When they met, Chicago-born Karleen, 16, was a student at Wendell Phillips High School; her family ran a jitney cab business to help people travel around Bronzeville. William, 19, had just moved to Chicago from Aberdeen, Mississippi, to join his brothers working in the meatpacking industry.
The two tell the story of how they first saw each other at a skating rink on the South Side:
“I was with my best girlfriend,” Karleen recalls. When he saw me he said…”
“… Lawdy lawdy, look what’s coming in,” William chimes in.
“… And that was it!” they laugh together.
The two were married in 1964. William worked in the stockyards manufacturing district for the same company for 43 years, retiring in 2003.

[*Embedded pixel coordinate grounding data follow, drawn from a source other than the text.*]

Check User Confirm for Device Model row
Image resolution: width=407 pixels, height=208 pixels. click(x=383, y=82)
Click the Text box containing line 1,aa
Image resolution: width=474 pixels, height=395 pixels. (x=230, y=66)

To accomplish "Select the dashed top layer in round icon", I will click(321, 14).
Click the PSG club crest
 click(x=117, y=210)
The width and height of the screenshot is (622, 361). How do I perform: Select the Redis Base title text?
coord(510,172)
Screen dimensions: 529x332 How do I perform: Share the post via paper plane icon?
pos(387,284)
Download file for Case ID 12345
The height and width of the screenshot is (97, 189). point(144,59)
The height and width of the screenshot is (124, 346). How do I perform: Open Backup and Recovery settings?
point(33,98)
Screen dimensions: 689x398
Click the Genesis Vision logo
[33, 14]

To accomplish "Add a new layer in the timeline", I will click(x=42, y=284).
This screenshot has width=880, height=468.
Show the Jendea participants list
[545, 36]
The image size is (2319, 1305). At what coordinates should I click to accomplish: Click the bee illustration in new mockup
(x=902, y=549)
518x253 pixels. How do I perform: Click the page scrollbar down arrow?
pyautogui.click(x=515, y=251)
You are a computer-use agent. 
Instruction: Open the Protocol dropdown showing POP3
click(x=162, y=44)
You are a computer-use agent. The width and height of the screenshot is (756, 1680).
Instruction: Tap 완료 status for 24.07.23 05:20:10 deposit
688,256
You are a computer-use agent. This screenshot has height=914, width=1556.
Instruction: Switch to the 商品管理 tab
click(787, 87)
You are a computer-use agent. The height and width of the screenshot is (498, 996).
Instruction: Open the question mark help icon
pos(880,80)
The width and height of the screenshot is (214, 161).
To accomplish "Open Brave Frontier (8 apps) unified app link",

Karleen got her degree at Chicago State University in 1971 and joined a wave of teachers who integrated Chicago Public Schools, becoming the first African-American to teach in her Northwest Side building the following year. She worked there nine years before moving on to another school. “I had to work harder to earn my reputation and prove myself to be a good teacher,” she says.
After Karleen’s mother passed away in 1987, they bought the home where they now live with their dog, Lucky, in the Rosemoor neighborhood on the South Side.
“One thing we have noticed is, Mike sends the best out,” Karleen and William said. “We recommend H.O.M.E. to other senior citizens. They make you feel appreciated, and it is reciprocal.”
H.O.M.E. fills a significant need for the couple: their equity and savings have been severely depleted since the economic crisis of 2008. Financially, they say, life is getting harder, not easier: “After we pay our bills, there’s not a lot left over, so H.O.M.E. really comes in handy.”